Information in English

 
Chief economist Lucian Anghel of Banca Comerciala Romana (BCR) believes the Standard&Poor’s and other financial rating agencies having downgraded Romania’s ratings is unjustified because of the country’s macroeconomic performance compared with the performance of other emerging countries.
 
Anghel points to an economic growth of 8.3% in 2008, up from just 6% in 2007, and to fixed capital formation, which advanced 29.5% in 2008, year on year, up from 28.9% in 2007.

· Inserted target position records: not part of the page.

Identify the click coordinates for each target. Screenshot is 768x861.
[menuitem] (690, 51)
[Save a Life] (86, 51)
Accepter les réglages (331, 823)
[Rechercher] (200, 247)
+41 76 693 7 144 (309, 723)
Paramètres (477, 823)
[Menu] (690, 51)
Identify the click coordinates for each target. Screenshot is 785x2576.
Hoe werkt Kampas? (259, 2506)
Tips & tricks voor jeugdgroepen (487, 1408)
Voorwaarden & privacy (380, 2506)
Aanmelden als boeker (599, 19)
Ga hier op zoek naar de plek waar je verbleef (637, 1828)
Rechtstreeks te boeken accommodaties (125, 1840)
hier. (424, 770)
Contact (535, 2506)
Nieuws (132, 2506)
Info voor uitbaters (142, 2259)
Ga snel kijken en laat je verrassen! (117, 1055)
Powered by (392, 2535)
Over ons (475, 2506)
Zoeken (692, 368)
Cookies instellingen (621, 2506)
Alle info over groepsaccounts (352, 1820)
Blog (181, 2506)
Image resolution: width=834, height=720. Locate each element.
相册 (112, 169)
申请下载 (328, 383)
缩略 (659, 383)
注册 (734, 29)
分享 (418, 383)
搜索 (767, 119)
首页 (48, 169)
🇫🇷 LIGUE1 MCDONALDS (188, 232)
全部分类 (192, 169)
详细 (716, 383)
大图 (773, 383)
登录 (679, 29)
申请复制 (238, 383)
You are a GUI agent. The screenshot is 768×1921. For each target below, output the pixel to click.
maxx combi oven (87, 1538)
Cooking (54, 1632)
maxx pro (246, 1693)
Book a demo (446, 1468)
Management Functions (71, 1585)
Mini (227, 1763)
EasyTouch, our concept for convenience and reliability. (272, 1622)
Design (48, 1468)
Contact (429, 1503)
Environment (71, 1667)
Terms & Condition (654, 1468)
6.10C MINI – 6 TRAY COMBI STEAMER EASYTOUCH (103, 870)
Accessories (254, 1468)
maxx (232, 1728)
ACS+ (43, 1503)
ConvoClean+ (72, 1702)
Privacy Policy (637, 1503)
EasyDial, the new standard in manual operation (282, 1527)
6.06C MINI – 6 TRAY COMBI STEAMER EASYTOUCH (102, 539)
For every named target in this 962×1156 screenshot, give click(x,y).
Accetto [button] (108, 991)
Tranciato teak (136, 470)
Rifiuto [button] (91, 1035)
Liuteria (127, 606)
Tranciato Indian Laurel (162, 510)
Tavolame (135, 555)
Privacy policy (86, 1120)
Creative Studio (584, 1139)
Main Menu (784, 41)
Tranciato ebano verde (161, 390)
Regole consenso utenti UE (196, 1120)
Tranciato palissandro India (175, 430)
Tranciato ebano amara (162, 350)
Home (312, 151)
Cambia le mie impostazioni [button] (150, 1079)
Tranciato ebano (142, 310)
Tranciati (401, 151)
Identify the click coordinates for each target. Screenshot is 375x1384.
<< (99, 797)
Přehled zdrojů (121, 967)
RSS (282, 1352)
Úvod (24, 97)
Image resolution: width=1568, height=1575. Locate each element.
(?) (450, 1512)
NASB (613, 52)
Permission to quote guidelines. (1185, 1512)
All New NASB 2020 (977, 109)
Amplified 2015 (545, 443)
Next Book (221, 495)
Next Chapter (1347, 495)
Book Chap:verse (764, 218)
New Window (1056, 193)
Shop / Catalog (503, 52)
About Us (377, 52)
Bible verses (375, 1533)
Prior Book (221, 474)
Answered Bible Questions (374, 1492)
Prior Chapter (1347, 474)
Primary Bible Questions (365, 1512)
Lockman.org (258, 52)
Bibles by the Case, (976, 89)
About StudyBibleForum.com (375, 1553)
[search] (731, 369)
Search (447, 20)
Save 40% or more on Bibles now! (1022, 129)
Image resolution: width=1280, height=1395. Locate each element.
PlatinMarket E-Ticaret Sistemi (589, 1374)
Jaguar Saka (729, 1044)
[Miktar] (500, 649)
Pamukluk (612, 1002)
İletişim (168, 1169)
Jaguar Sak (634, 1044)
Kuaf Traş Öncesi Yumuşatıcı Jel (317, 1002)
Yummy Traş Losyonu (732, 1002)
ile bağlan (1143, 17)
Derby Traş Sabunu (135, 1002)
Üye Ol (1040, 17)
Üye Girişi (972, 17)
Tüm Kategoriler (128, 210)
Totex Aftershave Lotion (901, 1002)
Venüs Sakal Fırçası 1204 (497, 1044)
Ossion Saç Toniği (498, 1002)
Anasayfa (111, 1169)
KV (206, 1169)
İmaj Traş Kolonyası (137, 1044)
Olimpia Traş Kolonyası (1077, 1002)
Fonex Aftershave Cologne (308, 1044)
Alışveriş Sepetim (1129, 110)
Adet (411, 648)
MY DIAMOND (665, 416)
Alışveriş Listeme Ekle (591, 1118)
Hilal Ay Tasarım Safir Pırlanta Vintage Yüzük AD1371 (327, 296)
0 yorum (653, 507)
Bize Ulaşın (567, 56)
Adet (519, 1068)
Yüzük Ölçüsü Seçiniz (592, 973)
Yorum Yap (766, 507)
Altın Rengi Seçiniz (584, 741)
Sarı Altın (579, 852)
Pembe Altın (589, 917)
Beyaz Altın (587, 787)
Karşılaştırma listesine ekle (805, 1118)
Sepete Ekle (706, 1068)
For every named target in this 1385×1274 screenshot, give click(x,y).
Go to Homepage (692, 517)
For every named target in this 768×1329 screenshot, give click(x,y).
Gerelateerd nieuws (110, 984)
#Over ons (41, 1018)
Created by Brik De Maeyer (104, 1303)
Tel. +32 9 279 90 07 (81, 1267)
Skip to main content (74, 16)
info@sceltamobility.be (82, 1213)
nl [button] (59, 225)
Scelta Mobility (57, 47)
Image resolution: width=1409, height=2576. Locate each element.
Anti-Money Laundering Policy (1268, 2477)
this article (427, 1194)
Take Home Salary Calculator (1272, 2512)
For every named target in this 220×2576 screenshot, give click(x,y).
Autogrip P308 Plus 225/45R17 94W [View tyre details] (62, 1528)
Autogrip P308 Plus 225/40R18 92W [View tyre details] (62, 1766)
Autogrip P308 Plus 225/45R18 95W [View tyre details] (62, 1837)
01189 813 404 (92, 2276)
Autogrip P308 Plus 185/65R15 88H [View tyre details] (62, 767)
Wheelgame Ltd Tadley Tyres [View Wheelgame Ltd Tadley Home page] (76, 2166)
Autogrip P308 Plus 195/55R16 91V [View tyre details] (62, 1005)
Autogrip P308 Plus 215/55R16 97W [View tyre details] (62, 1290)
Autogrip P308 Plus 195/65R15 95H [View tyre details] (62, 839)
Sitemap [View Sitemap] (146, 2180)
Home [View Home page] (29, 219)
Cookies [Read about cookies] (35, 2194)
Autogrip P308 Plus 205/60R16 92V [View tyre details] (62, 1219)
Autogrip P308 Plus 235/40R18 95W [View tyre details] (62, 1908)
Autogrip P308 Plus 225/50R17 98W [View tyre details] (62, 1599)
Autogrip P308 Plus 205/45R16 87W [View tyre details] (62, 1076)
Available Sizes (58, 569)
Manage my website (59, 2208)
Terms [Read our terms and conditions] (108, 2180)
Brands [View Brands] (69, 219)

The BCR chief economist anticipates a slowdown in Romania’s economic growth in the remaining part of the year as a result of the world credit crisis.
 
“Given that the financial crisis will trigger narrowing current-account surpluses of the large oil exporters and the exporters of highly technological products globally, the emerging countries, including Romania, are expected to witness a narrowing of their current-account deficits as a ratio to the Gross Domestic Product,” Anghel explains.
 
2008 should see the beginning of a gradual correction of the current-account deficit, a trend that is likely to go on for many years, says Anghel.
Anghel also says inflation could reach only 6.2% in 2008 year on year, because there are various short-term factors able to fuel the deflation prices.
 
The BCR chief economist also foresees a plummeting in the non-governmental credit particularly as far as forex loans are concerned.
For 2009, Anghel foresees successive cuts in the monetary policy rate of the National Bank of Romania (BNR), cuts that should be visible as early as the next first half year.
 
On November 10, Fitch Ratings downgraded Romania’s long-term foreign currency IDR to ‘BB+’ Negative Outlook from ‘BBB’ Negative Outlook; the long-term local currency IDR was downgraded to ‘BBB-’ (BBB minus) Negative Outlook from ‘BBB+’ Negative Outlook, while the shortterm foreign currency IDR downgraded to ‘B’ from ‘F3’, wile the Country Ceiling downgraded to ‘BBB’ from ‘A-’ (A minus).
 
Two weeks previously, Standard&Poor’s Ratings Services lowered its long- and short-term foreign currency sovereign credit ratings on Romania to ‘BB+/B’ from ‘BBB-/A-3’, and its local currency long-term rating to ‘BBB-’ from ‘BBB’, reflecting the mounting risks to Romania’s real economy due to high and rising private sector leverage and the related dependency on an increasingly uncertain external financing channel.